Sign Out
Pharmacology: Mechanism of Action: Clopidogrel selectively inhibits the binding of adenosine diphosphate (ADP) to its platelet receptor and the subsequent ADP-mediated activation of the glycoprotein GPIIb/IIIa complex, thereby inhibiting platelet aggregation. Biotransformation of clopidogrel is necessary to produce inhibition of platelet aggregation, but an active metabolite responsible for the activity of the drug has not been isolated. Clopidogrel also inhibits platelet aggregation induced by agonists other than ADP by blocking the amplification of platelet activation by released ADP. Clopidogrel does not inhibit phosphodiesterase activity. Clopidogrel acts by irreversibly modifying the platelet ADP receptor and platelets exposed to clopidogrel are affected for the remainder of their lifespan.
Pharmacokinetics: Absorption and Distribution: Clopidogrel is rapidly absorbed after oral administration of repeated doses of 75 mg clopidogrel, with peak plasma levels (3 mg/L) of the main circulating metabolite occurring approximately 1 hour after dosing.
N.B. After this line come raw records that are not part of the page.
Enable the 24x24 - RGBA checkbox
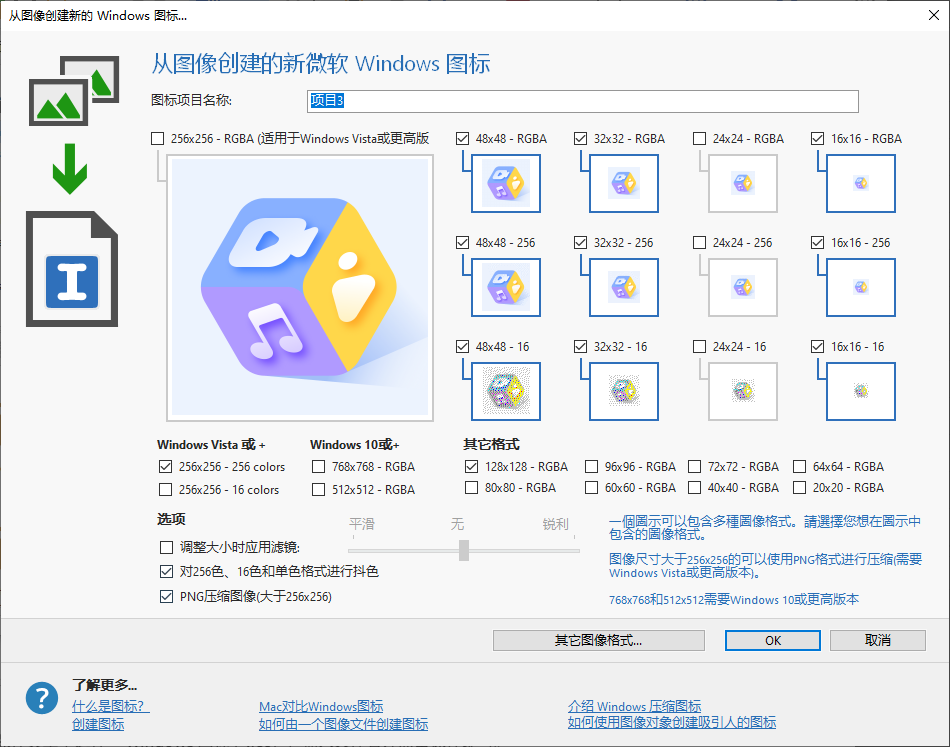The image size is (950, 747). pyautogui.click(x=698, y=138)
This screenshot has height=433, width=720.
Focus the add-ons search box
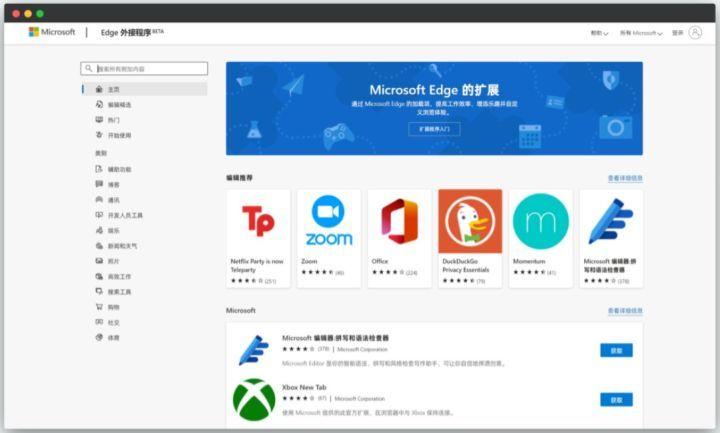[144, 68]
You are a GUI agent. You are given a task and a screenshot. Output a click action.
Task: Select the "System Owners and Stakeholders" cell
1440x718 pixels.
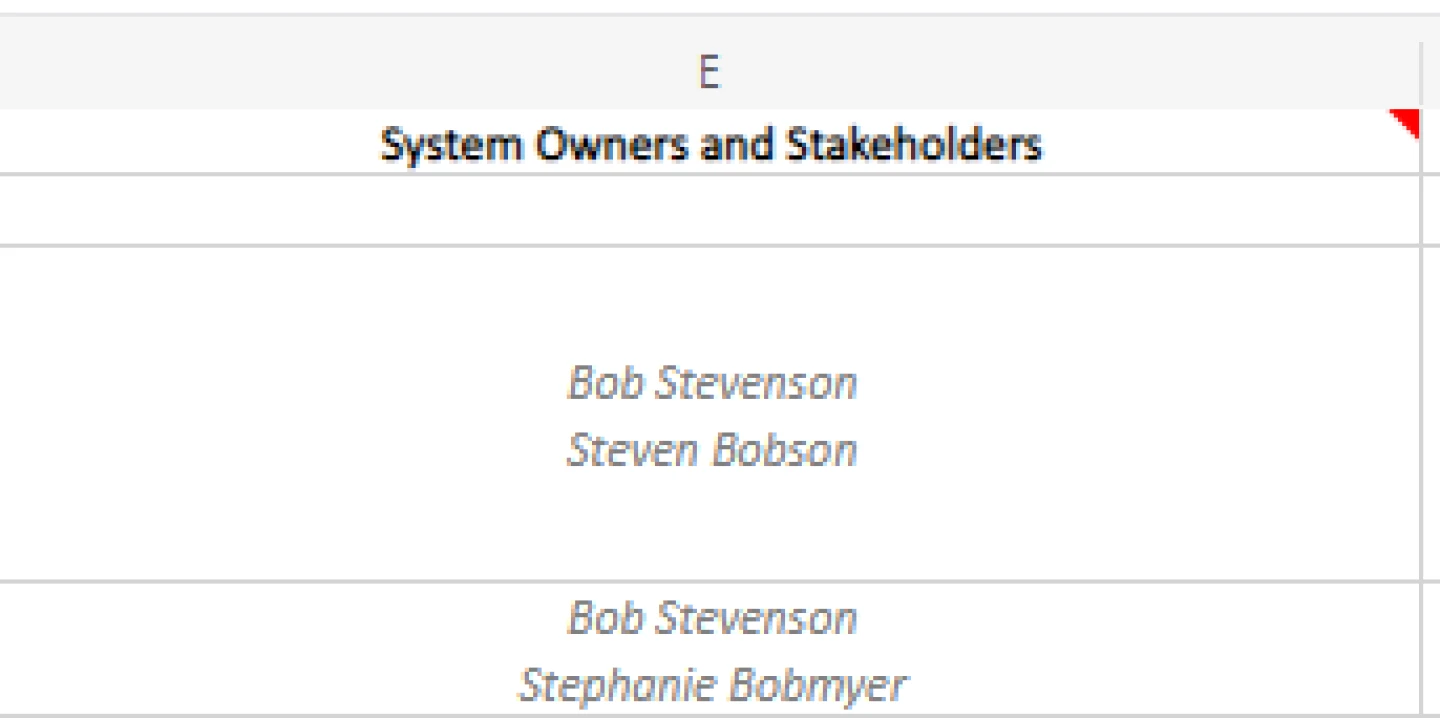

The pharmacokinetics of the main circulating metabolite is linear in the dose range of 50 to 150 mg of clopidogrel. Absorption is at least 50% based on urinary excretion of clopidogrel-related metabolites. Total protein binding of clopidogrel and the main circulating metabolite is about 98% and 94%, respectively.
Effect of Food: Bioavailability of clopidogrel was not significantly modified when it was administered with food as assessed by the pharmacokinetics of the main circulating metabolite.
Metabolism and Elimination: Clopidogrel is extensively metabolized in the liver, mainly to the inactive carboxylic acid derivative. In plasma and urine, the glucuronide of the carboxylic acid derivative is also observed. The elimination half-life of the main circulating metabolite was 8 hours after single and repeated administration. After oral administration about 50% of dose is excreted in the urine and about 46% in the feces.